* **To do**:
1. Decide whether each statement agrees with the forum thread about tea in Turkey below: (a) the first poster has lived in Turkey for a year already, (b) the first poster found Lipton Yellow Label too delicate, (c) zHd knows how Yorkshire Tea tastes. Answer each with yes or no and quote the words of the thread that settle it.
2. Continue the forum thread about tea in Turkey below, starting from the point where it stops.

* **Selected text**:
■ ■ ■ ■

# Tea advice please!



## sudzs (Jun 9, 2010)

Hi everyone!

I'm going to be living in Turkey (east of Ankara) for the next year. I've been here a month and am running out of my stock of Yorkshire Tea so can anyone please recommend a similar tea I can get here? 

I've tried Lipton Yellow Label but it's a bit delicate! As is Lipton Siya Inci. I've had to double up on the number of teabags but still the flavour is not what I like. I want to try some Turkish brands but there are so many to choose from, any advice would be greatly appreciated!


----------



## zHd (Mar 5, 2015)

Hi,

I 've no idea about the taste of Yorkshire. But, here 2 that i like the smelling and taste of them .. 

1) Caykur Tirebolu42
2) Caykur Altinbas


----------



## tezmerkezim (Sep 14, 2015)

Turkish tea very nice


----------



## northstar95 (Nov 14, 2015)

■ ■ ■ ■

* **Records shown**:
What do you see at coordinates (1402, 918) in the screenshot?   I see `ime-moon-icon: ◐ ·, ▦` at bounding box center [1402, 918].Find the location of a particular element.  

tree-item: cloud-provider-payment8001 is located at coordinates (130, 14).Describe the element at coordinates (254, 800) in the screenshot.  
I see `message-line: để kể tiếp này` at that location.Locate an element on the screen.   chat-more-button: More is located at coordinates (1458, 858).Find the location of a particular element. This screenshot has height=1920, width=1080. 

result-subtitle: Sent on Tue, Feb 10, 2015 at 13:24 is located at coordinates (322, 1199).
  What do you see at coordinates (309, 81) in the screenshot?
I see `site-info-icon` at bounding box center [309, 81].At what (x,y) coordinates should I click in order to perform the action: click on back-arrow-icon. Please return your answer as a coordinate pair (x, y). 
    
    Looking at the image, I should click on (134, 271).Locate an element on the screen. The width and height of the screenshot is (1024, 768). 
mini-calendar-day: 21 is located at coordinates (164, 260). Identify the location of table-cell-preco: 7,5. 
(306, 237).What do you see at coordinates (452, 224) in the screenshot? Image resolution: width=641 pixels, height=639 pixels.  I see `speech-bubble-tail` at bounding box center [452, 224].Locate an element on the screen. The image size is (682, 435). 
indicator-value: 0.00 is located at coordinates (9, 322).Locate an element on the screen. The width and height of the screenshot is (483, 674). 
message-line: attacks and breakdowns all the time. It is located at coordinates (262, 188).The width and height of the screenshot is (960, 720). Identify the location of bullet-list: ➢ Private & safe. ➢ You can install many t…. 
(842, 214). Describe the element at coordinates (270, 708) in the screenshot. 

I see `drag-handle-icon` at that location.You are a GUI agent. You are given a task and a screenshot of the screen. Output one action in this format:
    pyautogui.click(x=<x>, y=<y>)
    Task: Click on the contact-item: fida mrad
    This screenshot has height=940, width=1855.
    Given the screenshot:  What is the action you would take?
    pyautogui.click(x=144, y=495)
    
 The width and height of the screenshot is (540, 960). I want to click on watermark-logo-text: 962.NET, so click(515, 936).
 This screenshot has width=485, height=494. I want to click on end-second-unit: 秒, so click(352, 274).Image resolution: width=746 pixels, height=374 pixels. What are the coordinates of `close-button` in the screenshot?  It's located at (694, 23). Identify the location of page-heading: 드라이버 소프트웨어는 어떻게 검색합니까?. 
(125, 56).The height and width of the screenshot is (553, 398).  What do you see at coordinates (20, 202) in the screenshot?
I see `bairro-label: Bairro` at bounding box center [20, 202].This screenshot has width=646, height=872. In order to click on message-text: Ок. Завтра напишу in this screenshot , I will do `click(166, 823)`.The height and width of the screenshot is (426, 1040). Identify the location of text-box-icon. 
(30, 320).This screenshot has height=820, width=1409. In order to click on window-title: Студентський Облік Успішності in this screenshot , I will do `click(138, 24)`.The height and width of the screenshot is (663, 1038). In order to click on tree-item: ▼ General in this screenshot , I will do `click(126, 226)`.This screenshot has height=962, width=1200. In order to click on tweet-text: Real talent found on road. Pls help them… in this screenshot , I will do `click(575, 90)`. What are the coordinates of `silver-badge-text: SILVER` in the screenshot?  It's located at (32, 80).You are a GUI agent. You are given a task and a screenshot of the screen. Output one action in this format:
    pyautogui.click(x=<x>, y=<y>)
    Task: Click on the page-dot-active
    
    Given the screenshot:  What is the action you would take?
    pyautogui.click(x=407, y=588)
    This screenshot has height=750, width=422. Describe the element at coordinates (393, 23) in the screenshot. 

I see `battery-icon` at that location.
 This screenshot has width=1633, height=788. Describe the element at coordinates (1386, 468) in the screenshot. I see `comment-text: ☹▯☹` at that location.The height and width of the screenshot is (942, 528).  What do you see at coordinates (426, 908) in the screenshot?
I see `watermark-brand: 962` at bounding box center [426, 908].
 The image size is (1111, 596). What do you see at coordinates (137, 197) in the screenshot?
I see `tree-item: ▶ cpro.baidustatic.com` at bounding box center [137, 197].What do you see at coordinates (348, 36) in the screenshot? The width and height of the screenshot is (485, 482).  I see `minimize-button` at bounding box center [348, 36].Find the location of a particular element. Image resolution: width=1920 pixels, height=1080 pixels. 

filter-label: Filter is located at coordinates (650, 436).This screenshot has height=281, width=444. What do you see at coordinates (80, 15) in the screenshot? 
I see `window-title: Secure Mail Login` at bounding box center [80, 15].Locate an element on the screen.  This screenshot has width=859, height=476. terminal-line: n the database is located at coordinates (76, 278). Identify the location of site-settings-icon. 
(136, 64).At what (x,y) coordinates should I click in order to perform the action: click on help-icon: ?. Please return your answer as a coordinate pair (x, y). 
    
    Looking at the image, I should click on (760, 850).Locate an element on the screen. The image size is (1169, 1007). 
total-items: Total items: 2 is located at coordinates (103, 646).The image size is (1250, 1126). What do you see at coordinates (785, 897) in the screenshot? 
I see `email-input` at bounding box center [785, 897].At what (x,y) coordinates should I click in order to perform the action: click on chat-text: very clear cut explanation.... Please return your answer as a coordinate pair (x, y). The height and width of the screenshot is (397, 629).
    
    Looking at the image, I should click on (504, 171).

■ ■ ■ ■

* **Answer section**:
1.
(a) No: "I've been here a month"
(b) Yes: "I've tried Lipton Yellow Label but it's a bit delicate!"
(c) No: "I 've no idea about the taste of Yorkshire."

2.
Ahmed or Sadaf

With a little cardamom, its heaven


----------



## kiracci (May 6, 2016)

The taste of paper in teabags kill the flavour of Turkish tea. I would suggest using a teapot. The best brands that I like the most are Caykur Filiz, Caykur Tiryaki.


----------



## Filip1 (Jun 21, 2016)

Best Turkish teas are "Caykur" brand. "Rize Turistik" and "Altin Bas".


----------



## saciki (Oct 28, 2016)

Caykur Filiz blended with a little bit of Rize Tomurcuk (Bergamot Tea)


----------



## lisatr12 (Mar 13, 2017)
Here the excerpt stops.